▶ [Exercise]
Please restate each entry that appears below word for word, without its pictures.

▶ [Pixel coordinate grounding data]
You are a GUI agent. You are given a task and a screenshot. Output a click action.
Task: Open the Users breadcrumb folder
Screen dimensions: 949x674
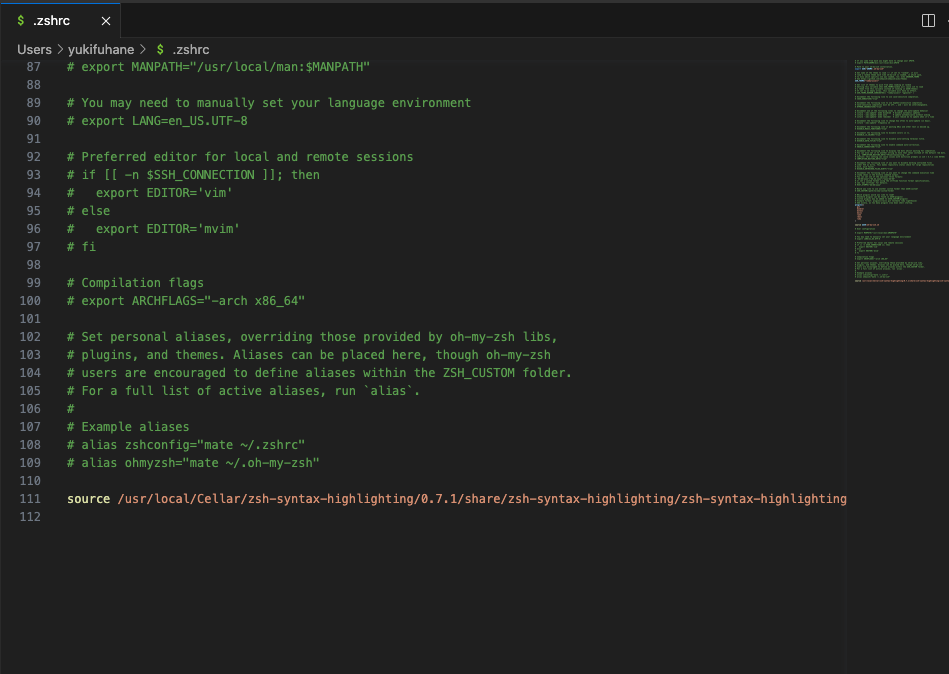point(34,49)
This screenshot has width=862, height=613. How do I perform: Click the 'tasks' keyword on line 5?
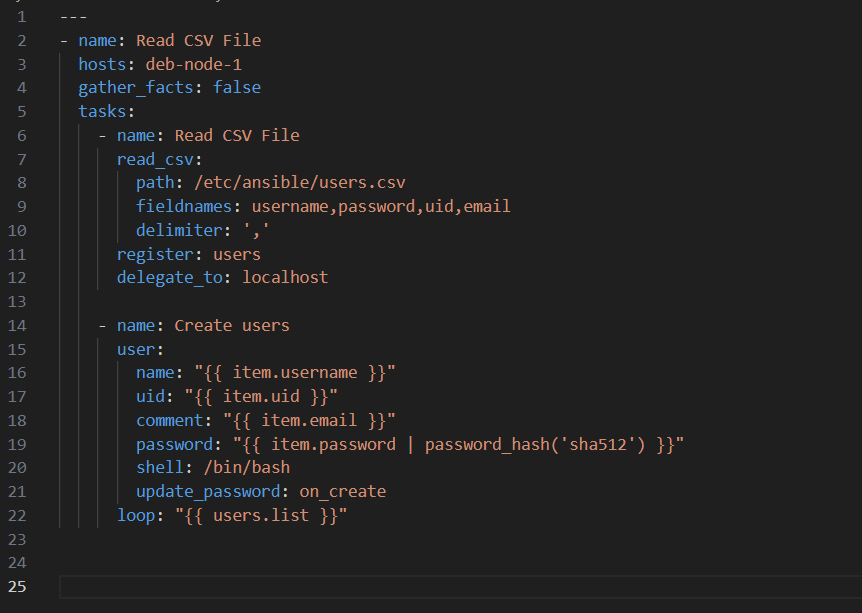(x=102, y=112)
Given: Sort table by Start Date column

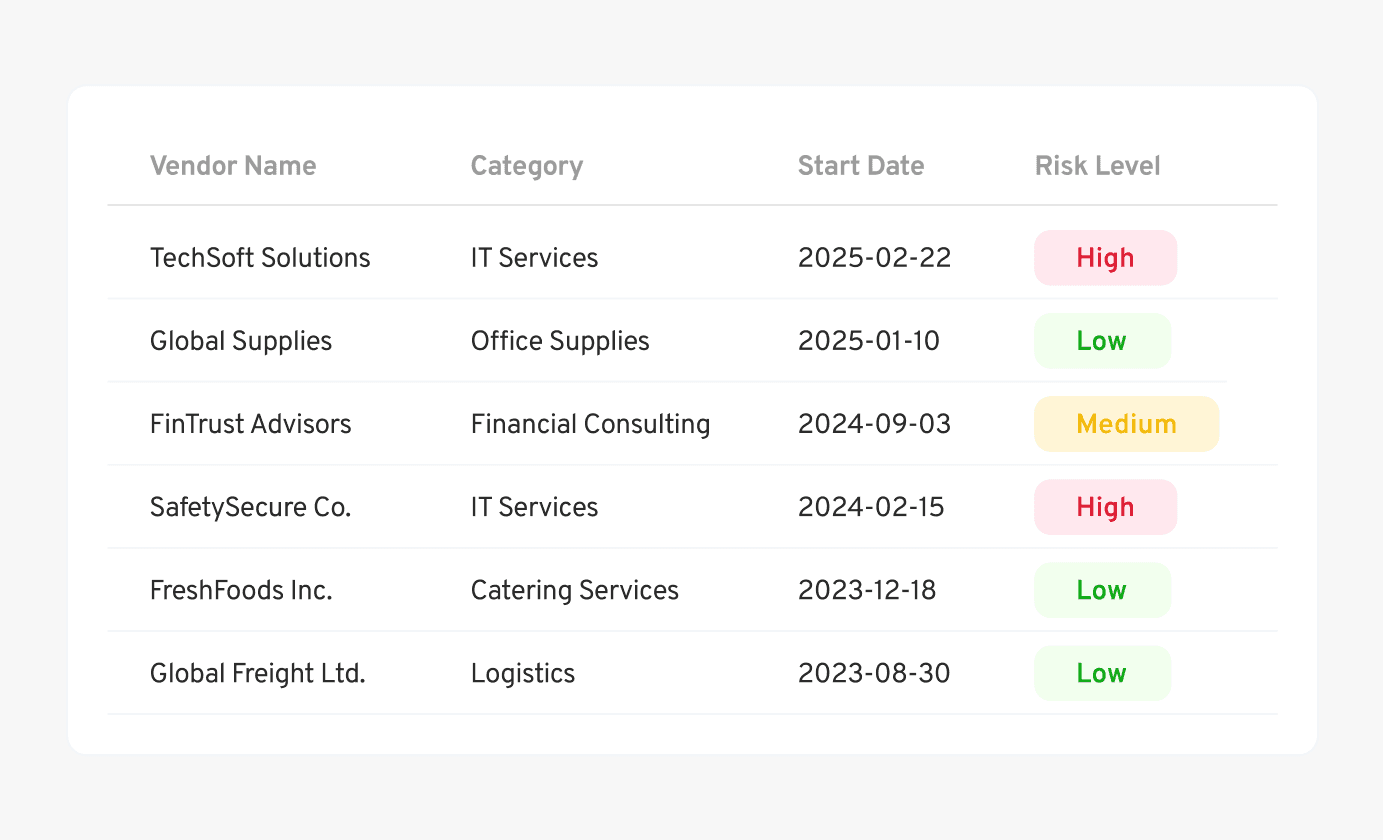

▶ [Answer for the task]
You are a GUI agent. You are given a task and a screenshot. Output a click action.
Task: Open the Users breadcrumb folder
Screen dimensions: 949x674
point(34,49)
This screenshot has width=862, height=613. How do I perform: Click the 'tasks' keyword on line 5?
(x=102, y=112)
Given: Sort table by Start Date column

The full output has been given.